Patients and Methods: From January 2013 to January 2017, data of patients with G-SMT with tumor diameter <5 cm were collected from the database of The Affiliated Hospital of Qingdao University and classified based on surgical methods. Demographics, tumor characteristics, surgical outcomes, complications and tumor recurrence were recorded and compared.
Results: Overall, 275 patients with G-SMT were enrolled: 152 underwent ER (ESD, n = 65; ESE, n = 23; EFR, n = 61) and 123 underwent LR (LWR, n = 93; LSG, n = 30). Age, sex, R0 resection rate, tumor location, type, recurrence and complications were not statistically significant (P > 0.05). The ER group had a significantly higher percentage of intraluminal tumor (94.1% vs 62.4%) and smaller tumor size (1.8 ± 0.8 vs 3.4 ± 1.2 cm) than the LR group. The ER group had less muscular tumors than the LR group (54.6% vs 70.7%). The ER group had no serosal tumor. The ER group had shorter hospitalization time, postoperative hospital stay and diet recovery time. The LR group had shorter operation time, less cost and less blood loss.
Conclusion: ER and LR are safe and effective treatments for SMT. For small intraluminally growing SMT, ER is better than LR.
Keywords: Clinical efficacy, endoscopic resections, gastric submucosal tumor, laparoscopic resections
|How to cite this URL:|
Zhang H, Huang X, Qu C, Bian C, Xue H. Comparison between laparoscopic and endoscopic resections for gastric submucosal tumors. Saudi J Gastroenterol [Epub ahead of print] [cited 2019 May 25]. Available from: http://www.saudijgastro.com/preprintarticle.asp?id=249488
Huaying Zhang and Xinyu Huang contributed equally to this paper and both are co-first authors
| Introduction|| |
Gastric submucosal tumor (G-SMT) can be divided into tumors based on its origin in the stomach wall: mucosa, submucosa and muscularis propria.
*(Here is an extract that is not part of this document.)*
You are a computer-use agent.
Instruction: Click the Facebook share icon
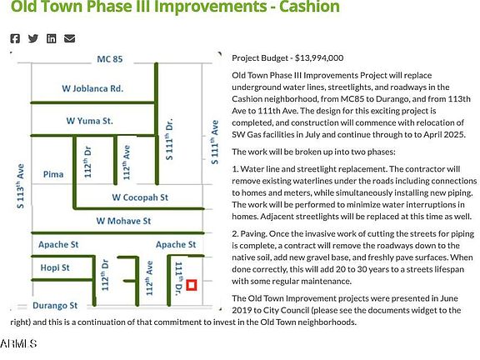[x=15, y=38]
Because the tumors on the muscularis propria are located in the deeper layers, especially those that do not grow in the lumen, endoscopic resection (ER) can hardly achieve safe and complete resection. Therefore, for most G-SMTs, laparoscopic resection (LR) is still the standard treatment.,, The main laparoscopic surgical procedures include laparoscopic wedge resection (LWR), total gastrectomy and laparoscopic subtotal gastrectomy (LSG)., Among them, LWR is the most common laparoscopic surgery, in which the gastric tissue in the tumor is removed by a cutting and closing device, which is suitable for SMT of the anterior wall of the stomach. When the tumor is close to the pylorus or cardia, LWR can cause stenosis of the pylorus or cardia. Hence, LSG is recommended for this tumor type. This study included the most commonly used and the least damaging LWR and proximal or distal LSG.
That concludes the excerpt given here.